Now that I have been on the beach for over two years I find myself beginning to question certain practices by healthcare providers. Things that made sense to me when I was in an office rather than on the beach no longer make sense.
For instance, for some reason I have been attending University of California football games in Berkeley for over 50 years. It is certainly not for the thrill of victory which seldom occurs. In a sorry commentary, Cal fans were ecstatic last season when we won just enough games to be invited to the “Cheez-It Bowl”. The Rose Bowl for Cal fans is the impossible dream.
Cal football games in recent years have been a further source of aggravation since Sutter Health, a competitor to NorthBay Healthcare, is an official sponsor of the football program and their logo is plastered around the stadium. Losing football games is apparently not aggravation enough.
Sutter Health is also the official sponsor of the Oakland As baseball team which makes me happy that I am a lifelong San Francisco Giants fan. Of course, Dignity Health is the “official health care provider” of the San Francisco Giants so if these two teams ever again compete against each other in the World Series, not likely this year, it will be Sutter versus Dignity. May the best healthcare system win.
Recently announced deals have moved beyond just plastering logos around stadiums. Whole geographic areas are being given new names. Kaiser has struck a multi-year, multi-million dollar deal with the Golden State Warriors to name an 11 acre area around their new Chase Center Arena in San Francisco “Thrive City”. I suspect the deprived homeless in the neighborhood will not be welcomed to pitch their tents in that swanky area.

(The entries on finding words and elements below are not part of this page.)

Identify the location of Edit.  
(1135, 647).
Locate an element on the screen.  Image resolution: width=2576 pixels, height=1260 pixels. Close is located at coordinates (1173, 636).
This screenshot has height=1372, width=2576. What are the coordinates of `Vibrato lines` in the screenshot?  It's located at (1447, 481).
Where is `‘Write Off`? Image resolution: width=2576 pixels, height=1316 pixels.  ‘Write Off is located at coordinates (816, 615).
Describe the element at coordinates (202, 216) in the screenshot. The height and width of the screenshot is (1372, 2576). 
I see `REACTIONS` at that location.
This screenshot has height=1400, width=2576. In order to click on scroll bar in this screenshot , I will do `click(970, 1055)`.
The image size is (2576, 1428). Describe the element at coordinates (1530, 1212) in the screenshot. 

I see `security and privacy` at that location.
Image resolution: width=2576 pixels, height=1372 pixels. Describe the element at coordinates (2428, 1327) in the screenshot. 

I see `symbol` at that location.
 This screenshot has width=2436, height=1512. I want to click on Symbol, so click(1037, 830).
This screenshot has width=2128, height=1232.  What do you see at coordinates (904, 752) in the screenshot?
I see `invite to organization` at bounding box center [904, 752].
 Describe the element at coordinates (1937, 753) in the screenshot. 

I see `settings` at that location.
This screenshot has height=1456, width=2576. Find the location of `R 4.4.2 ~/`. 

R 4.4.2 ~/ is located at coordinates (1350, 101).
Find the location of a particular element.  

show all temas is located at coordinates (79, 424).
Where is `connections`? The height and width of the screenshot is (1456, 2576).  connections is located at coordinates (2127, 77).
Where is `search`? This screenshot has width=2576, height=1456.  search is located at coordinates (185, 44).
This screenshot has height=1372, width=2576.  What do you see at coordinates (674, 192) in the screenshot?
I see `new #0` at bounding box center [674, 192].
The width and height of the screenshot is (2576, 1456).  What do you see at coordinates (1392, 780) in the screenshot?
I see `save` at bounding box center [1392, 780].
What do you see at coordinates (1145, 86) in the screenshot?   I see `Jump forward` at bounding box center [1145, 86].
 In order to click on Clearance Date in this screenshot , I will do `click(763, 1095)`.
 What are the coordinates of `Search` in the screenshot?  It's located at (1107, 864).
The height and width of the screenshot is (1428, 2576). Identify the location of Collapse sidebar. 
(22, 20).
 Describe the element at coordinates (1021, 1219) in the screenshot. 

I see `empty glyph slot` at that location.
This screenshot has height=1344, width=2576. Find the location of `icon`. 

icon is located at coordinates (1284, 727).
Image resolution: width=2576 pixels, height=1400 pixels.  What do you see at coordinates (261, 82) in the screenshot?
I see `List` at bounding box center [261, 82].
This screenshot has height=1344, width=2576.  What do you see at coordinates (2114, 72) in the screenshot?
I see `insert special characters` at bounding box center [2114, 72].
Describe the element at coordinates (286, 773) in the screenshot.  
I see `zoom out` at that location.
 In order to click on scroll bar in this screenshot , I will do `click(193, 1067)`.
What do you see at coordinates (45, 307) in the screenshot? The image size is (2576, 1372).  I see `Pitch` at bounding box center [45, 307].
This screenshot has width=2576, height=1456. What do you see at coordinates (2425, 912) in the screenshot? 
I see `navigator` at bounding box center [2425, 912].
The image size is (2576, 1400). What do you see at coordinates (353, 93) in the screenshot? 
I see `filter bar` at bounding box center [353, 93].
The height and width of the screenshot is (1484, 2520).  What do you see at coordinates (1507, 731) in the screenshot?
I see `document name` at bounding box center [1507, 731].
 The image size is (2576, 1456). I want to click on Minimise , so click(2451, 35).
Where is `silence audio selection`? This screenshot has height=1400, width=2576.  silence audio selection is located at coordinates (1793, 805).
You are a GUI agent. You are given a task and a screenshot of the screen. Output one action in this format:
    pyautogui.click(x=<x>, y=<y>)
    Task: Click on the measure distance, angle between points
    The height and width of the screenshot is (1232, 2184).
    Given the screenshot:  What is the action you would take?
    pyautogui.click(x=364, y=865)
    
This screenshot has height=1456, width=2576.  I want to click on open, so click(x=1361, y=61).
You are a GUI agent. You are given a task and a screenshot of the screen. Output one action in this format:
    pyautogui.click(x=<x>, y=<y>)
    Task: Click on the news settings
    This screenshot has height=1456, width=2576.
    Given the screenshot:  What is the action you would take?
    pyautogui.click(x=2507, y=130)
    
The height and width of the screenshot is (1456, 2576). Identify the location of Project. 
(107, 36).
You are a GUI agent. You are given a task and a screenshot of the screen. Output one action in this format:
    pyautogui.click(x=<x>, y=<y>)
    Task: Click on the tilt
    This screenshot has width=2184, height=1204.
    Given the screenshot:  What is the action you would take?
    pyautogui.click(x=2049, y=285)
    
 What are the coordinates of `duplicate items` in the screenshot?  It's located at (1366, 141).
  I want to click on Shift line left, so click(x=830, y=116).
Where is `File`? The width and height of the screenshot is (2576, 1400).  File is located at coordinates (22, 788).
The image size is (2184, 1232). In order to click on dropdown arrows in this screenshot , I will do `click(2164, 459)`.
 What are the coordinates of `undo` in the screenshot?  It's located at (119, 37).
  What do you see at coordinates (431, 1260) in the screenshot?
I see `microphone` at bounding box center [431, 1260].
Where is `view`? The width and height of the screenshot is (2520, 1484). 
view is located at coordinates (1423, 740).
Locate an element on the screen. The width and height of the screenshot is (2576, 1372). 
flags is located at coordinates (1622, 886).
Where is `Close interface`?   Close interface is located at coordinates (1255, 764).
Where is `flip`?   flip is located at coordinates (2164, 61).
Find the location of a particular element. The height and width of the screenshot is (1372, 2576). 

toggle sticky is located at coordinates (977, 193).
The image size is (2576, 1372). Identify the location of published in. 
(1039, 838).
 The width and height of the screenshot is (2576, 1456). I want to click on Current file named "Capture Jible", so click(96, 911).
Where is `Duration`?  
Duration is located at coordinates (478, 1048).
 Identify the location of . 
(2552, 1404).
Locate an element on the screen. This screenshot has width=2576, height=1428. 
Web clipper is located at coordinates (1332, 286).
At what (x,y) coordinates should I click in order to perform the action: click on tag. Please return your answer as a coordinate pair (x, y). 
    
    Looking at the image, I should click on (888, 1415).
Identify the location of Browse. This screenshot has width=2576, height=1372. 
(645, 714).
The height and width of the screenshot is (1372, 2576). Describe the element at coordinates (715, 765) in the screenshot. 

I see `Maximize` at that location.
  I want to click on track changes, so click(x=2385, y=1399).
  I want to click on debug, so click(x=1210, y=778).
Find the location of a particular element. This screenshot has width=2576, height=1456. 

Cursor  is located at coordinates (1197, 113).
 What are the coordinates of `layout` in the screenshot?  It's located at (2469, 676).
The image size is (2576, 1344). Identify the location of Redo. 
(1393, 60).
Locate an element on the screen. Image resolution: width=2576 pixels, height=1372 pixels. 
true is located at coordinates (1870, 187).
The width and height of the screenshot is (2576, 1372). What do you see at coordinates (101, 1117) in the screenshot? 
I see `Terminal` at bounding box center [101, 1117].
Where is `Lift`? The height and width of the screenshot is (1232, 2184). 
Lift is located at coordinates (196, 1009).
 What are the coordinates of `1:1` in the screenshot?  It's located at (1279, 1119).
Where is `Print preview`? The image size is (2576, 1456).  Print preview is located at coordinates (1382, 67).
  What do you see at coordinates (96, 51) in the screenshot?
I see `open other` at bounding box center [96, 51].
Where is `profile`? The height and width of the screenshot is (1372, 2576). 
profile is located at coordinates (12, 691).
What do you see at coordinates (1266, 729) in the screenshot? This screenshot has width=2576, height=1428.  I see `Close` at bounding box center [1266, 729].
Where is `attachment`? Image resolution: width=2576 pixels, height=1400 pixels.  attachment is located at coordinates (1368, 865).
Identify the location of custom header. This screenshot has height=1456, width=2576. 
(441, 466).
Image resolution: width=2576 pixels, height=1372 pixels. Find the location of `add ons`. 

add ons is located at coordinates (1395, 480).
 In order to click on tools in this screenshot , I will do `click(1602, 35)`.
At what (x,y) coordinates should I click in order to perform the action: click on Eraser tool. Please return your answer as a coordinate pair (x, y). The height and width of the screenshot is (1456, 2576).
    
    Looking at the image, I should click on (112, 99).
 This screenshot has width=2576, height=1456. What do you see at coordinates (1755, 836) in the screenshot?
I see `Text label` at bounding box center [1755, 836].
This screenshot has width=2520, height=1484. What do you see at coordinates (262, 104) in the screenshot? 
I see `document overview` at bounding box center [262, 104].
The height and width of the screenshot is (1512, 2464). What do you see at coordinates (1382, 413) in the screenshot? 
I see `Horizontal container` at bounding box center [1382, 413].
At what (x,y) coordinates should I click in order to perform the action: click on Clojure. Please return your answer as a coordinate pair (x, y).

Similarly, Dignity Health has struck a deal with the Los Angeles Galaxy soccer team to name their stadium “Dignity Health Sports Park”. Now that Dignity has merged with Catholic Health Initiatives to form CommonSpirit Health, will they change the stadium’s name? Hopefully, the team will play with a degree of dignity and commonspirit and there will be no flopping on the field at the first sign of contact. Many soccer players act more like gymnasts than “footballers”.
All these activities are usually deemed “community benefits” which is an obligation nonprofit organizations have to justify their tax exempt status. The large system CEOs prattle on about how spending this money aids the community, not to mention the sport teams owned by fabulously rich individuals. That’s hogwash. They just want to make sure they have good seats at the games.
Nonprofit healthcare organizations should not be adding to the bottom lines of well off sports teams and they certainly should not be pretending anyone else benefits from their largess other than the sport moguls. Shame on them.
It is not just the big guys who get involved in these expensive deals. Many smaller healthcare organizations sponsor events or other activities which are at best tangentially related to their missions. The cost of these deals are proportionately less but still significant.
Viewing these activities from the beach I have to wonder whether the money could be better spent. Should sick people really have to bear the expense of these vanity activities? Could the money be better spent on free vaccination clinics or free sport examinations for high school athletes?
I can hear the protests from the healthcare organizations which inappropriately devote their resources to non-healthcare uses. It is a branding effort they will say as if the fans really care. No, it is just a fun way to waste other people’s (patients) money.
I have no problem with advertising to the public about the services a healthcare organization has to offer. I consider that a legitimate expense and a worthwhile endeavor. Similarly, any effort by healthcare providers to educate the public about healthcare concerns through publications, health fairs and the like should be encouraged. There is a benefit to that.
Spending millions of dollars over multiple years on what are essentially corporate vanity efforts is not defensible. The next time you hear about layoffs by a healthcare system or the closing of a service or the increase in health plan insurance premiums, ask yourself if perhaps Thrive City should close instead.
From where I sit on the beach, healthcare providers lose credibility when they spend money this way.